Toni Servillo nei panni di Jouvet (foto di Andrea Avezzù)

VENEZIA – «Il sipario è calato. Lo spettacolo è finito. Nessuno è venuto a trovarmi. Sono salito nel mio camerino, solo. Che strana sensazione, quella di essere ancora truccati e restare così, a “metà”, sospesi tra il teatro e la vita “laica”».
È l’attacco di uno scritto di Louis Jouvet datato «Medellin (Colombia, Sudamerica), ore tre del mattino, un giorno di giugno del 1943». E più avanti Jouvet aggiunge: «Ma come “fare il teatro” senza pensarlo, senza porsi delle domande? Come stare in mezzo alla gente e non guardarla e non chiedersi, non interrogarsi sul teatro e sul mestiere dell’attore? Su quello che “il teatro” è? Perché è? Perché lo si fa? Per me ci sono due modi per fare o considerare il teatro: uno alla superficie, l’altro in profondità, o meglio in altezza, voglio dire proiettato nella verticale dell’infinito. Per me, il teatro è questo: una cosa dello spirito, un culto dello spirito. O degli spiriti».
Quello scritto aprì, il 30 giugno 1986, lo spettacolo di Strehler, «Elvira, o la passione teatrale», con cui s’inaugurò il Piccolo Teatro Studio. Era uno spettacolo basato su «Elvire Jouvet 40», l’allestimento che l’autrice e regista svizzera Brigitte Jaques aveva tratto dal resoconto stenografico delle sette lezioni che tra il 14 febbraio e il 21 settembre 1940 Jouvet, insegnante al Conservatorio d’Arte Drammatica di Parigi, impartì a un’allieva chiamata Claudia circa la sesta scena (l’addio di Elvira) del quarto atto del «Dom Juan» di Molière.

Louis Jouvet

Louis Jouvet

Ora, proprio lo scritto di Jouvet è stato scelto da Toni Servillo per innescare ieri sera, nel Teatro Piccolo Arsenale, l’evento «Open doors: Elvira» presentato nell’ambito del 44° Festival Internazionale del Teatro promosso dalla Biennale di Venezia. L’ha letto stando seduto – camicia azzurrina, pantaloni scuri, scarpe multicolori – sui gradini che dalla ribalta scendono in platea: e dunque la forma e la sostanza coincidevano, Servillo era sospeso, simbolicamente, tra la finzione (il palcoscenico) e la realtà (la sala), per l’appunto come Jouvet.
Si è trattato – mezz’ora in tutto – di un assaggio dello spettacolo «Elvira» che l’11 ottobre debutterà in via Rovello, nella sede storica del Piccolo oggi intitolata a Paolo Grassi. E Toni ha parlato di «un primo passo dell’andare insieme (lui e gli altri tre, giovanissimi, interpreti, n.d.r) dopo una settimana di approfondimento del testo a tavolino».
Ecco il punto: andare insieme verso che cosa? Verso la realizzazione dello spettacolo, certo; ma anche e soprattutto verso l’inverarsi della grazia e della maledizione del teatro richiamate, sia pure con altre parole, dallo scritto citato di Jouvet: giacché, come più volte m’è capitato di osservare, il teatro è per sua natura costretto a fingere la vita nel momento stesso in cui vive.
Per l’esattezza, l’assaggio era costituito dalla seconda delle sette lezioni in questione. E non a caso: perché è la lezione, datata 21 febbraio 1940, in cui Jouvet parla della compresenza, in Elvira, di un «amore ardente» e di un «distacco celeste», di un’«autorità» e di una «facilità di eloquio», di una «tenerezza» e di uno «strazio». E non sono, giusto, la grazia e la maledizione delle quali dicevo?

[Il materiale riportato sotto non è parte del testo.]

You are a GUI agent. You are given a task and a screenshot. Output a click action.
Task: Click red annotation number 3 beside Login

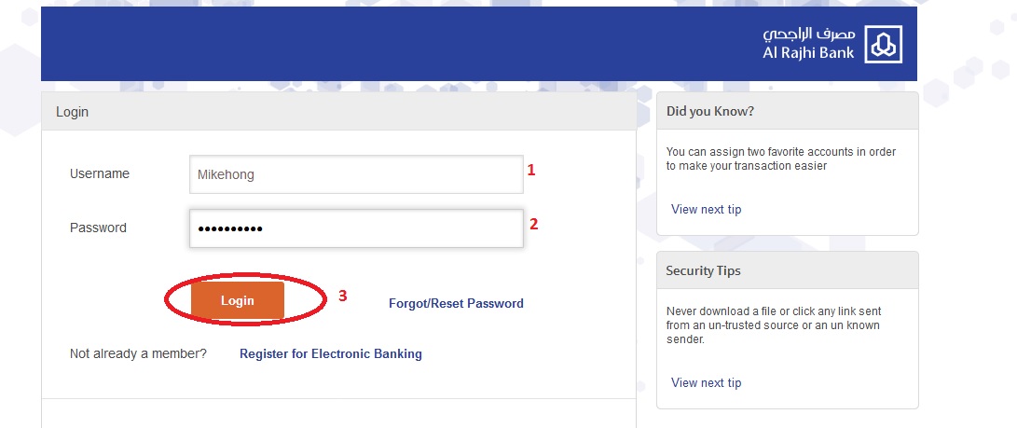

I tre allievi di Servillo/Jouvet

I tre allievi di Servillo/Jouvet

Preciso, adesso, che nello spettacolo di Servillo lo scritto di Jouvet non ci sarà. E non sarà l’unica, né la più influente, delle differenze rispetto all’«Elvira, o la passione teatrale» di Strehler. Ho letto attentamente la traduzione del testo della Jaques firmata da Giuseppe Montesano, confrontandola non meno attentamente con la registrazione dello spettacolo strehleriano realizzata dalla Rai: e posso assicurare che i due spettacoli risulteranno completamente diversi.
Ma, in proposito, rimando i particolari alla recensione di «Elvira». Qui mi limito a dire che lo spettacolo di Servillo, coprodotto dal Piccolo e da Teatri Uniti, affronterà, dopo il debutto, una tournée che si tradurrà, ben oltre il teatro, in una totale e appassionata e lucida adesione al travaglio d’intellettuale e di uomo di Jouvet: ci sarà una tappa parigina al Théâtre de l’Athénée, oggi intitolato per l’appunto a Jouvet, e si sta organizzando un giro di recite proprio in quell’America Latina dove Jouvet si esiliò dalla barbarie nazista, per tornare in Francia, a riprendere la direzione dell’Athénée, solo alla fine del ’44.
A quanto s’è visto ieri, promettono ottime cose anche i ragazzi che affiancheranno Toni: Petra Valentini (Elvira/Claudia), Francesco Marino (Don Giovanni/Octave) e Davide Cirri (Sganarello/Leon). Ma voglio, per concludere questa nota, constatare che trovo in Servillo – nella sua concezione dello spettacolo quale al momento mi sembra di poter scorgere – lo stesso sogno, trasferito all’attore, che in un breve scritto del 1926 Sergio Solmi vagheggiò per lo scrittore: quello «per cui il mondo può entrare nella parola senza residui, e tutte le idee e le fantasie sanno comporsi nelle ventiquattro lettere dell’alfabeto come in una necessaria incarnazione».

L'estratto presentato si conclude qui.